Heat & Saharan dust during the weekend

As if southeast Texas summer heat was not enough of a weather factor, visitors to Galveston Island will also be dealing with an incoming of dust from the Sahara Desert in Africa.

Haziness in the sky will persist throughout the weekend with the National Weather Service projecting them for Saturday and Sunday although no alerts have been issued for the approaching dust.

Sand and dust particles are visible from space as captured on NWS satellite imagery, making for a both hot and hazy forecast in southeast Texas.
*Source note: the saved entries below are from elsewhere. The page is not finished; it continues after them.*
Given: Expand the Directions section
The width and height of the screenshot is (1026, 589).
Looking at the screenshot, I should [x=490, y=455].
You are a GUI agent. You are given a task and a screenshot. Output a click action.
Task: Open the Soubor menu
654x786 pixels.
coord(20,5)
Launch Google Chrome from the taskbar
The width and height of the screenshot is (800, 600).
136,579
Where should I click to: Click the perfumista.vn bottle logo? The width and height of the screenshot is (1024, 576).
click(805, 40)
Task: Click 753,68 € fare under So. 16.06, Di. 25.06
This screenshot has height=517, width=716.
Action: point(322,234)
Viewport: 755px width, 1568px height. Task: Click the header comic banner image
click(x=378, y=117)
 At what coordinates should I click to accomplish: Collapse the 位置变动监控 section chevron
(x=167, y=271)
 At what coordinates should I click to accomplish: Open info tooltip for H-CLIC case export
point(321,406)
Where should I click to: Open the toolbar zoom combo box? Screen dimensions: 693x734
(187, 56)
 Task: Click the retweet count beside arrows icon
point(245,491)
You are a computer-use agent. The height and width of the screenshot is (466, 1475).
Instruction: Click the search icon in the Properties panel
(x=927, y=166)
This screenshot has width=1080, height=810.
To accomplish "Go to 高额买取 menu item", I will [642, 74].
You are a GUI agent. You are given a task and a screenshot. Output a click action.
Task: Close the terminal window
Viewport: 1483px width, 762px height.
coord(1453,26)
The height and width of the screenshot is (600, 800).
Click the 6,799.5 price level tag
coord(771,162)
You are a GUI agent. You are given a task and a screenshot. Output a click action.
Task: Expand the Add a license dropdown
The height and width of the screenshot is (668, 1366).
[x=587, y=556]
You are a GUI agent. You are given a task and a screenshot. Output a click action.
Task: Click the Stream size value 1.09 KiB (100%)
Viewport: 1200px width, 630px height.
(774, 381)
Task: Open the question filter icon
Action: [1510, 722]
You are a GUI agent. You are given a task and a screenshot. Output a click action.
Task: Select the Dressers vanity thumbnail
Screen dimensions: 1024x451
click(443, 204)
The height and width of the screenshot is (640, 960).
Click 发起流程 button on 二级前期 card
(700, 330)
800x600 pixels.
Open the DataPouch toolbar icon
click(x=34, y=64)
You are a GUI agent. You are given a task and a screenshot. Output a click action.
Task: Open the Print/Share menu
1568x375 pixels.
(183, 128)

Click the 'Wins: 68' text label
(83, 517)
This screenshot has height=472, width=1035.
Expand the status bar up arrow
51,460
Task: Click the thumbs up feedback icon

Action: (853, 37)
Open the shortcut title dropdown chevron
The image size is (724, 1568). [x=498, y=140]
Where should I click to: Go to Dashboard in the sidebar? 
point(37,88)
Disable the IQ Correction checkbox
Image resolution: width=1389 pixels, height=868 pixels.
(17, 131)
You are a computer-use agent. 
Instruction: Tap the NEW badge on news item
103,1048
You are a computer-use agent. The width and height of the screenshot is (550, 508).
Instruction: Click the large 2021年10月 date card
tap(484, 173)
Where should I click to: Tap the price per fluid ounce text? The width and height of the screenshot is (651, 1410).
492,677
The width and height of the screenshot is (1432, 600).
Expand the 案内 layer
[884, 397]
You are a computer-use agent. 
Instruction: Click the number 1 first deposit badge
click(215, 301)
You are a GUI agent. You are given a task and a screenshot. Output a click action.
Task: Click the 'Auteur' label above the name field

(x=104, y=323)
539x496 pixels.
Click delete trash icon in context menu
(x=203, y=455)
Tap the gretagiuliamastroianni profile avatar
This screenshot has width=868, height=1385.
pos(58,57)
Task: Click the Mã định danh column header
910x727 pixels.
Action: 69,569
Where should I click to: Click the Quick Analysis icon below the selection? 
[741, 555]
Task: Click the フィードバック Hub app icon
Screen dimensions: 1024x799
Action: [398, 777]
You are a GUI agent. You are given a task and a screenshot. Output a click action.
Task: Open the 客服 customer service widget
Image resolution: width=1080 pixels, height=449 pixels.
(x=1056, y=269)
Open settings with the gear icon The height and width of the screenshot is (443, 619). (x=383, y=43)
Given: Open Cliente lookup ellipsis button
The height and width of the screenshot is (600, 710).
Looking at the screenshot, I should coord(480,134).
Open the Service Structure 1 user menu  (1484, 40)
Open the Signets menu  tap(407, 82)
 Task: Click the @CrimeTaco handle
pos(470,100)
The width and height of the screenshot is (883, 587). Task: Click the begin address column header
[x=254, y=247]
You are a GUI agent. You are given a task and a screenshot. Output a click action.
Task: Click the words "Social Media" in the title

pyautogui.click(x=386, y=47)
Doctors say some people who deal with allergies may experience teary eyes or sneezing from the dust during the weekend, while scientists are pretty certain that everyone will be able to see the haze if they know what to look for. 

“It probably may look worse just seeing the haze than it really is for you,” says NWS Houston science operations officer Lance Wood. He knows a thing or two about the Saharan dust.

Wood explains that Africa’s largest desert does shed a lot of its sand to the tropical winds. 

“So there’s quite a few times during the summer that you get these dust events come off the African coast, but not a lot of the time do they reach Texas,” describes Wood. But don’t worry too much if you’re looking to enjoy the early holiday weekend on the beach.

Scientists say the haze from the Saharan dust may even produce pretty stellar sunsets over the the waters of Galveston.

The priority during the weekend is to stay hydrated. Forecasters also say most of the Saharan dust isn’t going to reach the surface and instead remain in the atmosphere before moving out early next week.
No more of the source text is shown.